Judge Orders Five Detainees Freed From Guantánamo
In the first hearing on the government’s justification for holding detainees at the Guantánamo Bay detention camp, a federal judge ruled Thursday that five Algerian men were held unlawfully for nearly seven years and ordered their release.
Longtime Head of House Energy Panel Is Ousted
Representative Henry A. Waxman of California ousted Representative John D. Dingell of Michigan from his post as chairman of the influential Committee on Energy and Commerce on Thursday, giving President-elect Barack Obama an advantage in his plans to promote efforts to combat global warming....
Besides seating a committed environmentalist as head of the energy committee, the vote also removes one of the auto industry’s best friends from a key leadership post — further evidence of how much power the American car-makers, whose executives have been pleading for federal money, have lost in Congress.
And here in B-town.....
Hopkins balks at Confederate banner
Changing course after 20 years, university tells groups it won't rent them space for January march
Every January, descendants of Confederate soldiers gather in Wyman Park to march under the banner of the Confederacy, sing "Dixie" and lay wreaths at the monument to Robert E. Lee and Stonewall Jackson, legendary generals of the Confederate States of America.
And afterward, for 20 years now, everyone has gone across the street to the Johns Hopkins University for coffee and refreshments, with some of the 200 descendants and observers still wearing the uniforms of Confederate re-enactors and carrying the flag. But next year will be different.
Hopkins has informed the Maryland divisions of the United Daughters of the Confederacy and the Sons of Confederate Veterans that it will not rent space to them. The Jan. 17 event is scheduled for only a few days before the inauguration of the nation's first African-American president. The university received complaints after the march last January and says that it no longer wants to see the Confederate flag flying on campus....

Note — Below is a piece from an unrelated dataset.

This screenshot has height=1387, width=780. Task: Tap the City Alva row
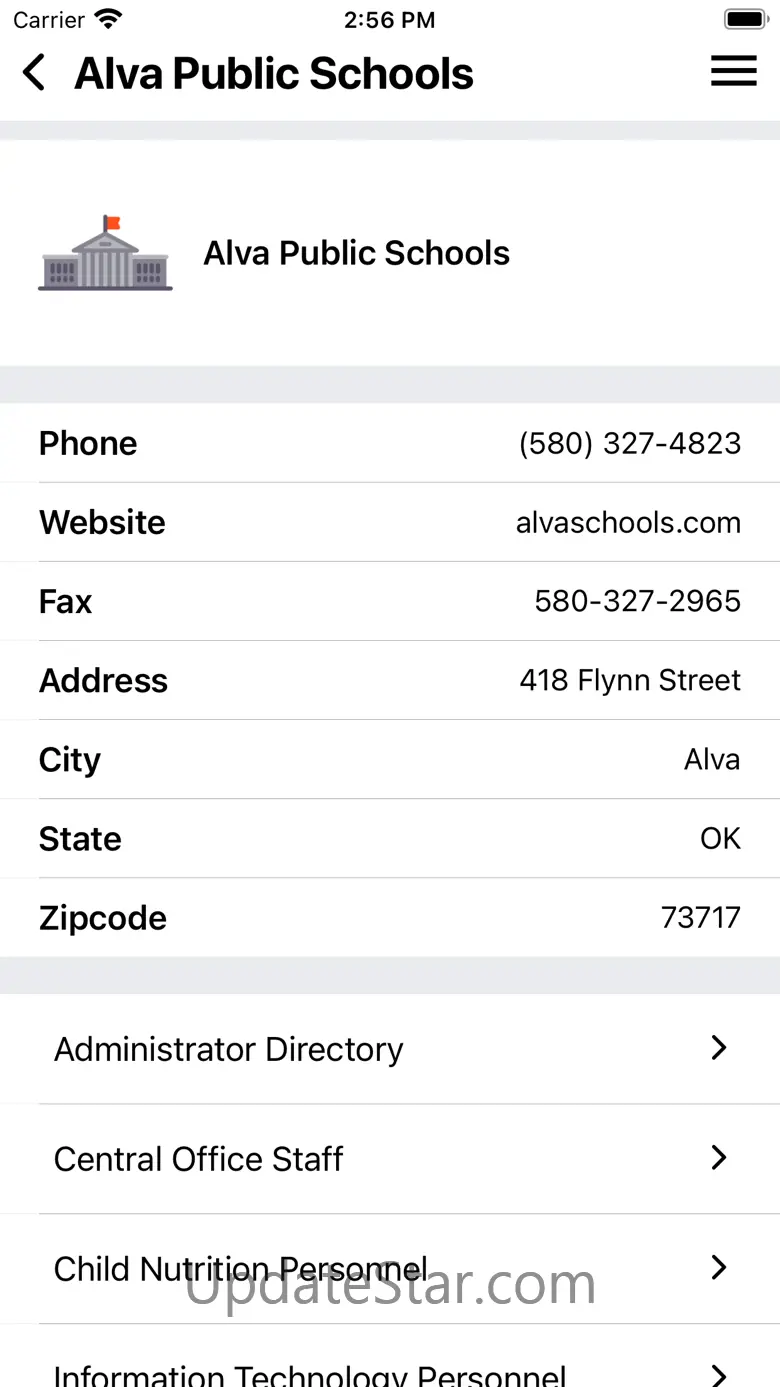[x=390, y=759]
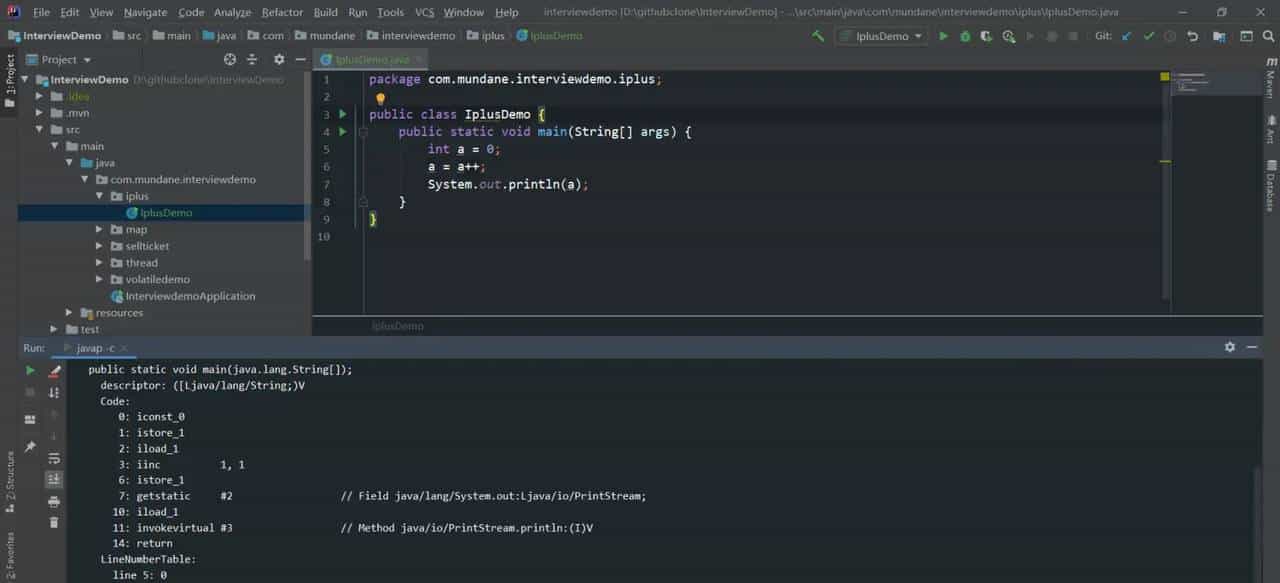
Task: Click the Git commit checkmark icon
Action: coord(1149,36)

(And in case you're wondering why Baltimore has the world's largest double equestrian statue, depicting two Honored Sons of the South, a bit of history: Maryland was a slave state, Baltimore was home to more than 2,000 slaves, and the city was quite the font of Southern Sympathy during 'The Late Unpleasantness', and the first blood of the war was shed here -- by a black man, Nikoles Biddle, of course....)
Now to decolonize some of the MINDS on campus at Hopkins, across the US and elsewhere...That will be some real change!